(Dataset entries)
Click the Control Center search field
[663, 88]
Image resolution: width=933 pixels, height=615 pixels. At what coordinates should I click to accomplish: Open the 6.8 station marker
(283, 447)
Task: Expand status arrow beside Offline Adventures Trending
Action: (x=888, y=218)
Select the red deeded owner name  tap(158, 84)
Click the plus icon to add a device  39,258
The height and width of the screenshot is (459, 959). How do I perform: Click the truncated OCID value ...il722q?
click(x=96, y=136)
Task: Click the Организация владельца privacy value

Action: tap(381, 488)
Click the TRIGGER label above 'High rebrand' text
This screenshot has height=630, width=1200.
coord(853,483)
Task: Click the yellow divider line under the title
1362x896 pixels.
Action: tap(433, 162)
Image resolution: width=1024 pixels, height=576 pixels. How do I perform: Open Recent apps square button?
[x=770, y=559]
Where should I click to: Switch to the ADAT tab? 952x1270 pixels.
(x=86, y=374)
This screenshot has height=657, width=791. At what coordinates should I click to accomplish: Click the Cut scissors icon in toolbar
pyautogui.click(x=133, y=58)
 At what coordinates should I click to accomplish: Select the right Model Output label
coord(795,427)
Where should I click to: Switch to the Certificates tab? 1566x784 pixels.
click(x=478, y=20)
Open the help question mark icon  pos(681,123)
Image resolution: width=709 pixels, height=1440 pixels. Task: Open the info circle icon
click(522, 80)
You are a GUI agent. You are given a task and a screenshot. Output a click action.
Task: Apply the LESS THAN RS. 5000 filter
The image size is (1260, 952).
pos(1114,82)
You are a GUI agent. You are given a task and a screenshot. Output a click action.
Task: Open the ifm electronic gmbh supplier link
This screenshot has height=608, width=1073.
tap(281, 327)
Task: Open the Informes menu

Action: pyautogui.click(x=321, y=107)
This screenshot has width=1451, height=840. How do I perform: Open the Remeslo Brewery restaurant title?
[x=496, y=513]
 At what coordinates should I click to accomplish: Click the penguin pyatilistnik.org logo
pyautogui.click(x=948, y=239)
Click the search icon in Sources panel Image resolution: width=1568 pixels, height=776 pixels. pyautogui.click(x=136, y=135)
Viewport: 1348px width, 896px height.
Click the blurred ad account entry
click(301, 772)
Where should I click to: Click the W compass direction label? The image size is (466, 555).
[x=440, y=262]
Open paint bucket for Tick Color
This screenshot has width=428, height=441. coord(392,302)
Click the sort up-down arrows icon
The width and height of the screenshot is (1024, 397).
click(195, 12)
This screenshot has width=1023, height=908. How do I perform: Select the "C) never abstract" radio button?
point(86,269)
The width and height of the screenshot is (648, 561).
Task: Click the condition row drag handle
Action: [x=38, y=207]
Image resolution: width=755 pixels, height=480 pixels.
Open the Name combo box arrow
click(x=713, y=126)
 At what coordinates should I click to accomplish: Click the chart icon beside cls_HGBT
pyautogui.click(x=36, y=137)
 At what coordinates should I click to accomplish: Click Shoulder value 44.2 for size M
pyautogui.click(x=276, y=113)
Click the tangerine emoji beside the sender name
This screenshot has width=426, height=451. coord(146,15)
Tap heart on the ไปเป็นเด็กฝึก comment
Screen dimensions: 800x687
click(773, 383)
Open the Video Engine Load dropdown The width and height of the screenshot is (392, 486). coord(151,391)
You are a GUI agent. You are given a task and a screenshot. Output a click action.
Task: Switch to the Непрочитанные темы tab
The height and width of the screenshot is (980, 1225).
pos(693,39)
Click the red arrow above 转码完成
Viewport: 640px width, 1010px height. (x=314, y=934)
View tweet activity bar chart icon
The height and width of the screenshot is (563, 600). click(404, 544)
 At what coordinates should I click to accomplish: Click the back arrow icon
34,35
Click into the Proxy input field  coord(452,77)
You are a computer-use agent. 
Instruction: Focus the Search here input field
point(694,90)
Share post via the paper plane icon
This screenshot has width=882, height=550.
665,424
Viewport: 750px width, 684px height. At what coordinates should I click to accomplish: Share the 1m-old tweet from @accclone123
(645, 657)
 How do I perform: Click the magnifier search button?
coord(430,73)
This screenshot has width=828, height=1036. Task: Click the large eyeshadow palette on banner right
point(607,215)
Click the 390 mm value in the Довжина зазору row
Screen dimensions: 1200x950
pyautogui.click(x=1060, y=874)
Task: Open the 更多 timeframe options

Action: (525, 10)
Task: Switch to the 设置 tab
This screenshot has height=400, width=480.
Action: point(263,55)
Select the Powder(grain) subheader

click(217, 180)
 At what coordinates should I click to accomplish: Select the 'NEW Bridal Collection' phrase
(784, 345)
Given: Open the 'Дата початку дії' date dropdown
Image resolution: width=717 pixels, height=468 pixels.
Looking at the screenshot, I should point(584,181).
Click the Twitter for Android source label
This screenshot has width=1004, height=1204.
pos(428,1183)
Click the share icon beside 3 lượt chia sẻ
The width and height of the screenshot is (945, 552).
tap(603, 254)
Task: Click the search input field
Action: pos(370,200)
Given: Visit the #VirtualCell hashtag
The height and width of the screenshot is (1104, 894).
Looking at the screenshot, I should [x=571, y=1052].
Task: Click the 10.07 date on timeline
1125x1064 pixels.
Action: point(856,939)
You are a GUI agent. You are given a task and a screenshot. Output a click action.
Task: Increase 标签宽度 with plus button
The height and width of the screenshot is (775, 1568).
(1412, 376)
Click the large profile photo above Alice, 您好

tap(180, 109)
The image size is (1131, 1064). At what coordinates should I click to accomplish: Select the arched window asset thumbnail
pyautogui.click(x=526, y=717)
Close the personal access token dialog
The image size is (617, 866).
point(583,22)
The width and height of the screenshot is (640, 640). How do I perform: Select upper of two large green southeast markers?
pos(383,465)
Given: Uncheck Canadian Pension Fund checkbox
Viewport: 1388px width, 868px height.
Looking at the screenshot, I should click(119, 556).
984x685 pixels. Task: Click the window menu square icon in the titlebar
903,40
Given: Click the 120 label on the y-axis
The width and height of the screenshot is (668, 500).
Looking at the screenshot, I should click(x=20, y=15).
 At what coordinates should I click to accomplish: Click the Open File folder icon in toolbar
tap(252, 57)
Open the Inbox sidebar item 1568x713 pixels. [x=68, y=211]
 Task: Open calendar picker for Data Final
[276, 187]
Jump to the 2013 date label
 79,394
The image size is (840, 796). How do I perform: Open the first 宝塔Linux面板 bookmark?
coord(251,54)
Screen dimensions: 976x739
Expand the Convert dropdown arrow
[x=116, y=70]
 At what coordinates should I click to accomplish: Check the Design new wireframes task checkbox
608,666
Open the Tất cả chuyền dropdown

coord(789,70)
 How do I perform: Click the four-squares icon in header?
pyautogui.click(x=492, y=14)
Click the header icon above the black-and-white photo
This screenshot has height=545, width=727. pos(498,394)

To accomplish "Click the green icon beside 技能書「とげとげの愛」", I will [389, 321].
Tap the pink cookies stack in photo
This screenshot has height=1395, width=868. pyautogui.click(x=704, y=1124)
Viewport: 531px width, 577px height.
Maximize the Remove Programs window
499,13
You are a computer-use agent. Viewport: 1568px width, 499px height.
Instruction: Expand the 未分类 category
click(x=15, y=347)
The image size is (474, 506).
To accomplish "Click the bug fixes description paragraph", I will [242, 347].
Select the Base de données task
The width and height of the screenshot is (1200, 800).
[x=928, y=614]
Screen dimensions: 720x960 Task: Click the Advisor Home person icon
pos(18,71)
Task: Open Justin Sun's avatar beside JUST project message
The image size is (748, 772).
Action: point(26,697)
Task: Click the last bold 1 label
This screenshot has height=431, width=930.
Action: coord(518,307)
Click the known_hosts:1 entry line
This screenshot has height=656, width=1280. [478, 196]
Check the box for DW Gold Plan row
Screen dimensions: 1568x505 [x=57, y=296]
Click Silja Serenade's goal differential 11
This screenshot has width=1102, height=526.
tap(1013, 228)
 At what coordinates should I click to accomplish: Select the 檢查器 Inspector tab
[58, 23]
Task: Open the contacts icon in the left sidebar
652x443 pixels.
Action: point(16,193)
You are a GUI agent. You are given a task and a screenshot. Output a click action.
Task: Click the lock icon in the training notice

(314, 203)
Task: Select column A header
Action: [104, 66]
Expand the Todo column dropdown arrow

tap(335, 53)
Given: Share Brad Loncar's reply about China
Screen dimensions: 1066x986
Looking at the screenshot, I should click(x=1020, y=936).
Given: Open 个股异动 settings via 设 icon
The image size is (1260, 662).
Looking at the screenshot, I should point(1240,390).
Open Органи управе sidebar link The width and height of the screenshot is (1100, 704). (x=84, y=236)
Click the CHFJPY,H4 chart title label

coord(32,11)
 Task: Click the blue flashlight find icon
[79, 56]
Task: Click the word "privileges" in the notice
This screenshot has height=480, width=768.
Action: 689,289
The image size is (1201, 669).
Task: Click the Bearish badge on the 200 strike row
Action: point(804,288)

• Work required: Scan the lines above for the word "computer", then copy each line that has it.

• Reply to the exercise:
You are a computer-use agent. 
You are a computer-use agent. Viewport: 1568px width, 499px height.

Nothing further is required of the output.